A new survey of Northeast Ohio residents by a regional planning group captures welcome signs about a general willingness among residents to change direction. In light of the findings, the challenge for the organization, the Northeast Ohio Sustainable Communities Consortium, is to build on the positive attitudes, offering specific solutions that dispel the negatives. At this point, the population is divided about whether the future is getting better or worse.
The consortium, a three-year planning effort supported in part by a $4.5 million federal grant, will need all the positives it can muster. It is aimed at reducing sprawl. In a region where the population is declining, sprawl means unsupportable costs for infrasructure and overhead, which gobbles up resources that could be directed toward economic development projects.
Given the history of similar planning initiatives, the consortium’s task won’t be easy. Still, the survey found a remarkable degree of consensus in 12 counties on making sure Northeast Ohio is economically viable and growing, with 93 percent of respondents saying that goal is extremely important or very important. For most, sustainability is job-related, not surprising in this economy. Almost all (94 percent) said that developing a wide variety of good jobs is an extremely or very important factor contributing to sustainability.
In terms of public policy, the survey found support for regionalism, the idea that communities in Northeast Ohio must collaborate to find new ways to grow the economy and for adapting to changing conditions. There was strong agreement (89 percent) that local governments should work together more closely, with 72 percent agreeing that it is better to adapt to change than preserve traditional ways. Almost three-fourths (74 percent) agreed that the future of where they live depends a lot on the rest of the region.

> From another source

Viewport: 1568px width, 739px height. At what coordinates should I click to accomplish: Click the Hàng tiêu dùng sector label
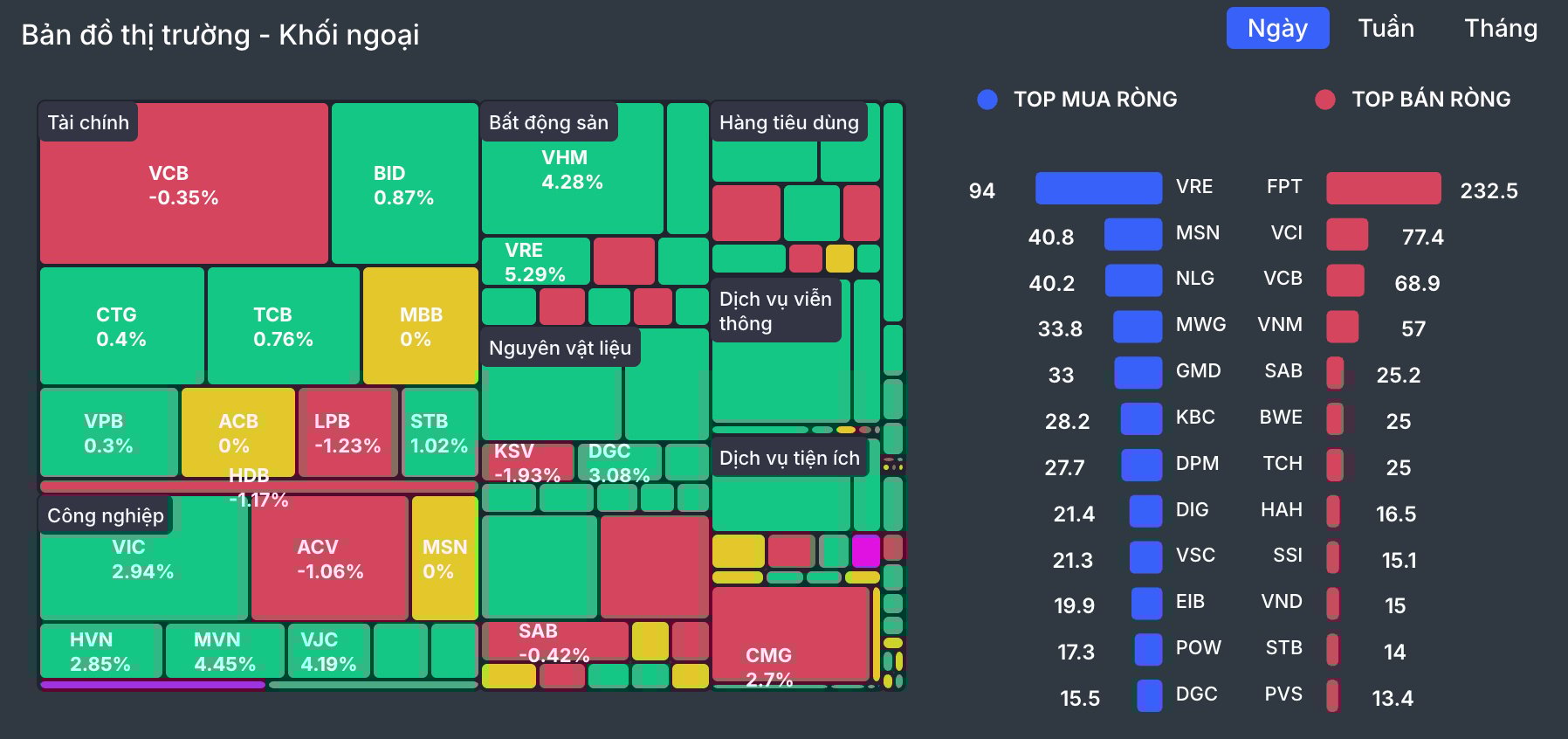click(x=789, y=122)
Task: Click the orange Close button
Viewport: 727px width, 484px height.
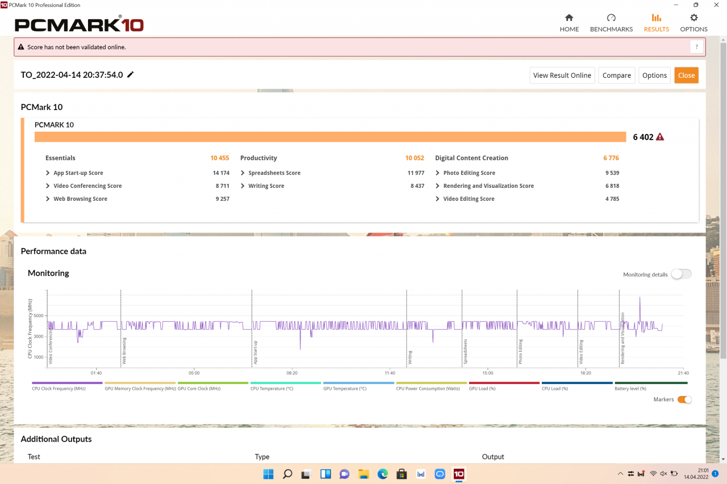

The survey found little support for more taxes for local government, with 49 percent unwilling to pay more local taxes even if they benefitted from them. That said, residents of Northeast Ohio often show extreme tenacity in resisting government consolidation, fearing the loss of their community’s identity.
While the survey found a general satisfaction with the quality of life in the region, only 39 percent said things are getting better in Northeast Ohio, with 30 percent seeing things getting worse. Sadly, residents 18 to 24 years old, the demographic group needed to ensure the region’s future prosperity, appear to be the least likely to be satisfied and are the most pessimistic about the future.
As the Northeast Ohio Sustainable Communities Consortium moves ahead, it must outline detailed strategies, sure to stir up parochial concerns. The survey will help provide a strong argument for pushing ahead to improve the entire region.